Yesterday I discovered an odd bug in rather simple code that basically gets text from an ifstream and tokenizes it. The code that actually fails does a number of get()/peek() calls looking for the token "/*". If the token is found in the stream, unget() is called so the next method sees the stream starting with the token.
Sometimes, seemingly depending only on the length of the file, the unget() call fails. Internally it calls pbackfail() which then returns EOF. However after clearing the stream state, I can happily read more characters so it's not exactly EOF..
After digging in, here's the full code that easily reproduces the problem:
#include <iostream>
#include <fstream>
#include <string>
//generate simplest string possible that triggers problem
void GenerateTestString( std::string& s, const size_t nSpacesToInsert )
{
s.clear();
for( size_t i = 0 ; i < nSpacesToInsert ; ++i )
s += " ";
s += "/*";
}
//write string to file, then open same file again in ifs
bool WriteTestFileThenOpenIt( const char* sFile, const std::string& s, std::ifstream& ifs )
{
{
std::ofstream ofs( sFile );
if( ( ofs << s ).fail() )
return false;
}
ifs.open( sFile );
return ifs.good();
}
//find token, unget if found, report error, show extra data can be read even after error
bool Run( std::istream& ifs )
{
bool bSuccess = true;
for( ; ; )
{
int x = ifs.get();
if( ifs.fail() )
break;
if( x == '/' )
{
x = ifs.peek();
if( x == '*' )
{
ifs.unget();
if( ifs.fail() )
{
std::cout << "oops.. unget() failed" << std::endl;
bSuccess = false;
}
else
{
x = ifs.get();
}
}
}
}
if( !bSuccess )
{
ifs.clear();
std::string sNext;
ifs >> sNext;
if( !sNext.empty() )
std::cout << "remaining data after unget: '" << sNext << "'" << std::endl;
}
return bSuccess;
}
int main()
{
std::string s;
const char* testFile = "tmp.txt";
for( size_t i = 0 ; i < 12290 ; ++i )
{
GenerateTestString( s, i );
std::ifstream ifs;
if( !WriteTestFileThenOpenIt( testFile, s, ifs ) )
{
std::cout << "file I/O error, aborting..";
break;
}
if( !Run( ifs ) )
std::cout << "** failed for string length = " << s.length() << std::endl;
}
return 0;
}
The program fails when the string length gets near the typical multiple=of-2 buffersizes 4096, 8192, 12288, here's the output:
oops.. unget() failed
remaining data after unget: '*'
** failed for string length = 4097
oops.. unget() failed
remaining data after unget: '*'
** failed for string length = 8193
oops.. unget() failed
remaining data after unget: '*'
** failed for string length = 12289
This happens when tested on on Windows XP and 7, both compiled in debug/release mode, both dynamic/static runtime, both 32bit and 64bit systems/compiles, all with VS2008, default compiler/linker options. No problem found when testing with gcc4.4.5 on a 64bit Debian system.
Questions:
- can other people please test this? I would really appreciate some active collaboration form SO.
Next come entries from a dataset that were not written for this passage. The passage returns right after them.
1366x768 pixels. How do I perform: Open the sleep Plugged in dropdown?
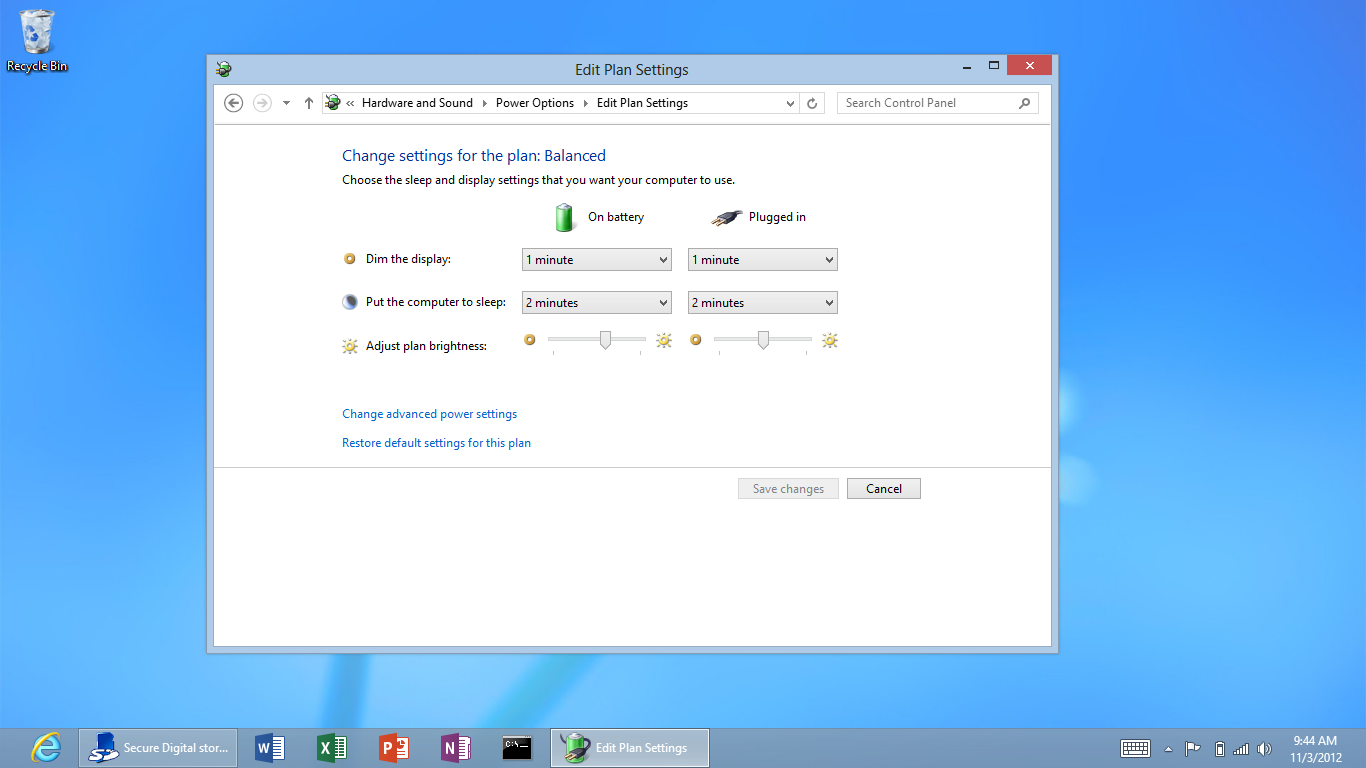coord(763,303)
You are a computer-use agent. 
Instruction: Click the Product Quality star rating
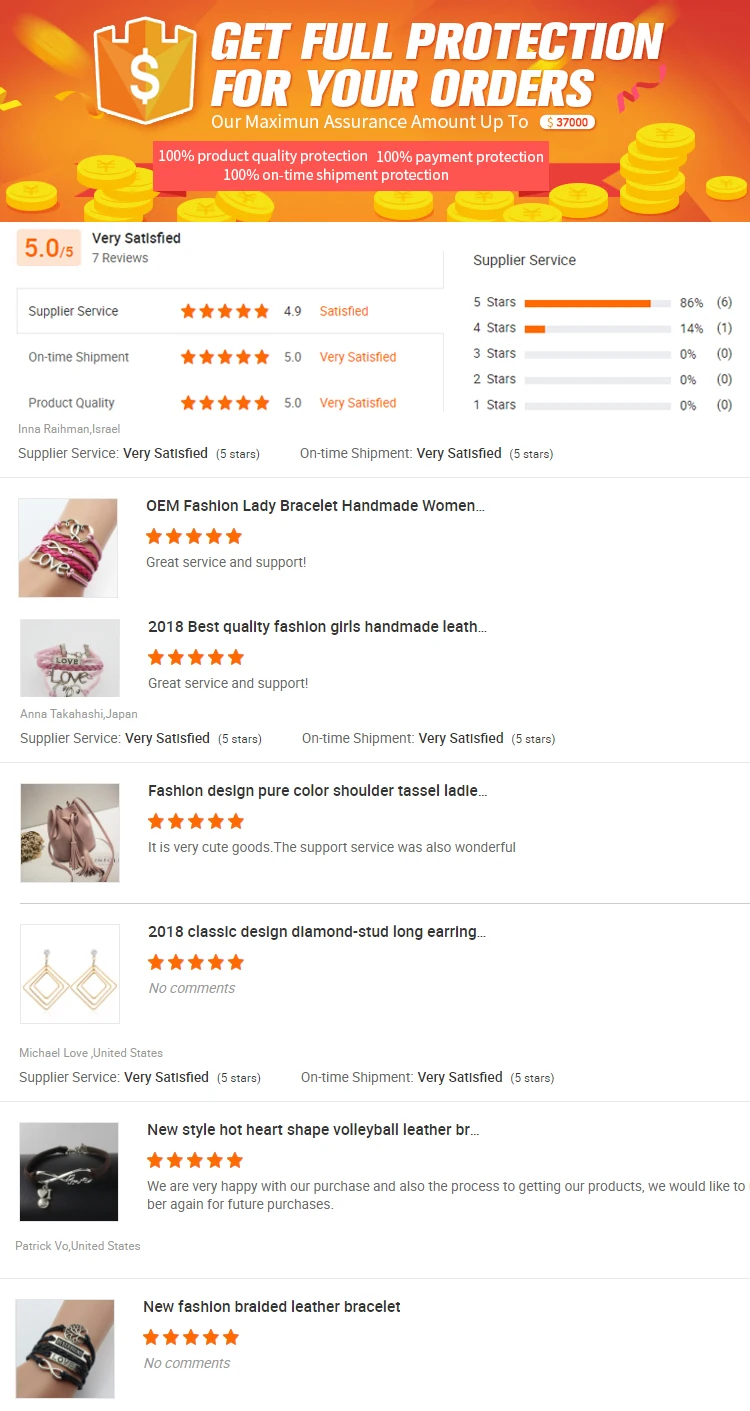click(x=225, y=403)
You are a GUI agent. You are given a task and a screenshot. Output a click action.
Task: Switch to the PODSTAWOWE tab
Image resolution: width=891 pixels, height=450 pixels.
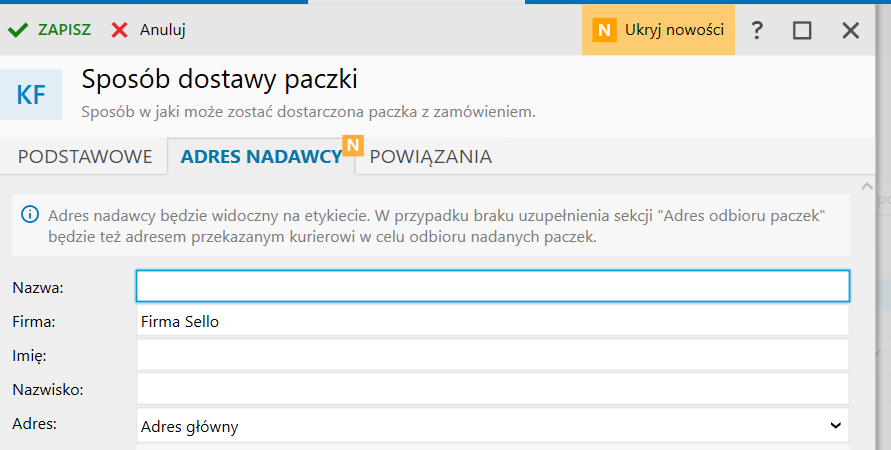85,157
- is there anything that is not correct in the code that could cause the problem (not talking about whether it makes sense)
- or any compiler flags that might trigger this behaviour?
- all parser code is rather critical for the application and is tested heavily, but off course this problem was not found in the test code. Should I come up with extreme test cases, and if so, how do I do that? How could I ever predict this could cause a problem?
- if this really is a bug, where should do I best report it?